Durable execution re-executes the control flow as many times as is needed for the function to make progress to completion. However, it typically avoids executing the same side effects again if they were previously completed. The result of each side effect is durably stored by the framework and a replay only needs the stored result.

Therefore side effects do not need to be deterministic, and often that is undesirable anyway. A db query that retrieves the current number of orders or the current address of a customer may return a different result every time. That’s a good thing, because the number of orders might change, and an address might change. If the control flow depends on the number of orders, or the current address, then we must ensure that the control flow is always returned the same answer. This is achieved by storing the result of the first execution, and using that result for every replay (making the control flow deterministic).

Now to the idempotency. What if a side effect does complete, but a failure of some kind causes the result to not be stored by the framework? Well, the durable execution framework will replay the function, see no stored result and execute the side effect again. For this reason we want side effects to either be idempotent or otherwise tolerate running more than once. For example, we might decide that sending the same email again is ok. The cost of reliable idempotency might not be worth it. On the other hand, a credit card payment most definitely should be idempotent.

Implicit vs explicit control flow / side effect separation

Some frameworks make the separation of control flow from side effects explicit, namely, Temporal. In the Temporal programming model, the workflow definition is the control flow and each activity is a side effect (or some sort of non-deterministic operation).

Other frameworks such as Resonate and Restate are based on functions which can call other functions which can result in a tree of function calls. Each function in this tree has a portion of control flow and side effects (either executed locally or via a call to another function).

Fig 7. A tree of function calls, with control-flow in each function.

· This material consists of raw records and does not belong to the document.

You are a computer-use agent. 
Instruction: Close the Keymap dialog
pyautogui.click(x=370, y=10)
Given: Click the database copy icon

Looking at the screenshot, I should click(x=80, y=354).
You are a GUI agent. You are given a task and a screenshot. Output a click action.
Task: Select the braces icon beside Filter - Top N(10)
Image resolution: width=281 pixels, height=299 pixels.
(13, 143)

The same need for determinism in the control flow is needed in each of these functions. This is guaranteed by ensuring the same inputs, and the replacement of non-deterministic operations (such as date/times, random numbers, ids, retrieved objects) with deterministic ones.

Conclusions

Our mental model is built on separating a durable function into the control flow and the side effects. Some frameworks actually explicitly separate the two (like Temporal) while others are more focused on composable functions.

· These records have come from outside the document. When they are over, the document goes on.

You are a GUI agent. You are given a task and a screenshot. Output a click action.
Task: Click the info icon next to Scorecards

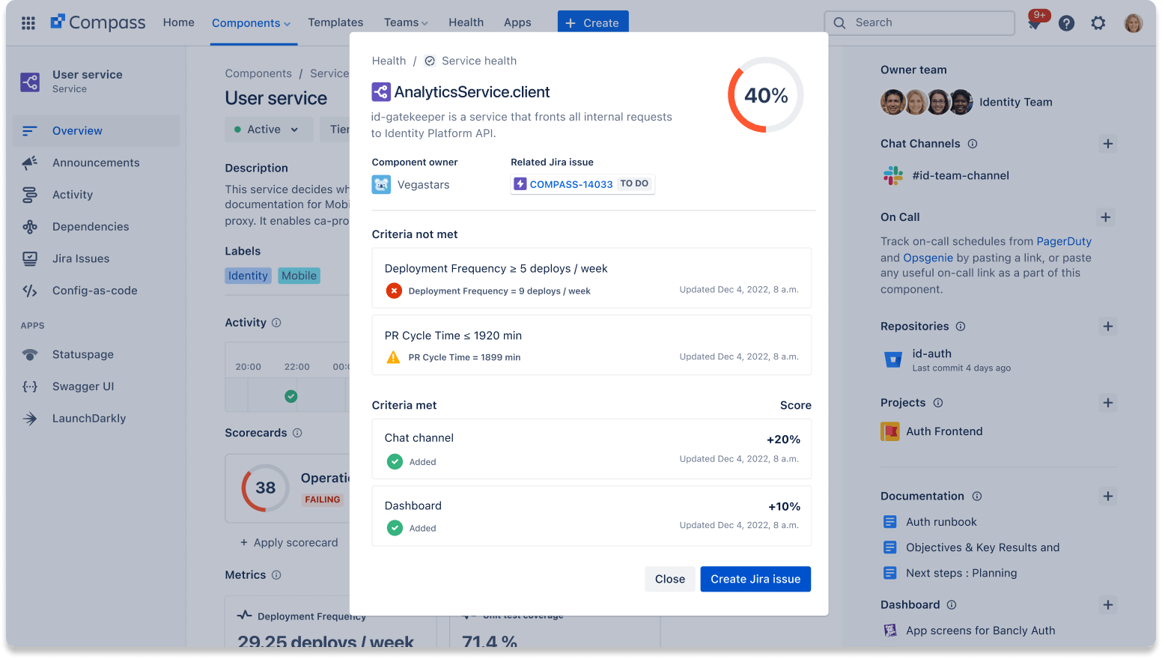coord(297,433)
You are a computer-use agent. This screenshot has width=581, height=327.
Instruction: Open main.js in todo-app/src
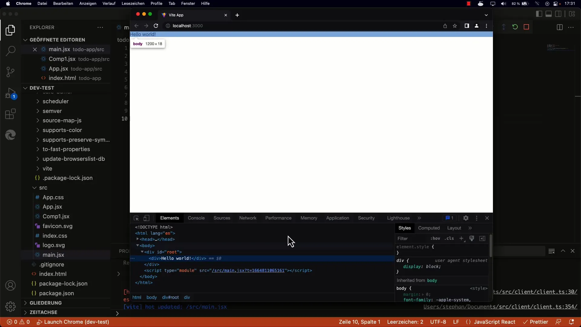59,49
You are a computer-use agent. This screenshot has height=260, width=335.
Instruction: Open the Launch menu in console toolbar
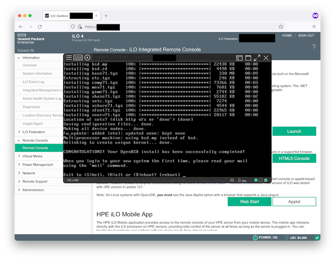[101, 56]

The need for determinism in control flow is a by-product of recovery being based on retries of the function. If we could magically reach into the function, to the exact line to resume from, reconstructing the local state and executing from there, we wouldn’t need deterministic control flow code. But that isn’t how it works. The function is executed again from the top, and it better make the same decisions again, or else you might end up with weird behaviors, inconsistencies or even double charging your customers.

The side effects absolutely can and should be non-deterministic, which is fine because they should generally only be executed once, even if the function itself is executed many times. For those failure cases where the result is not durably stored, we rely on idempotency or duplication tolerance.

This is a pretty generalized model. There are a number of nuances and differences across the frameworks. Some of the examples would actually result in a non-determinism error in Temporal, due to how it records event history and expects a matching replay. The developer must learn the peculiarities of each framework. Hopefully this post provides a general overview of determinism in the context of durable execution.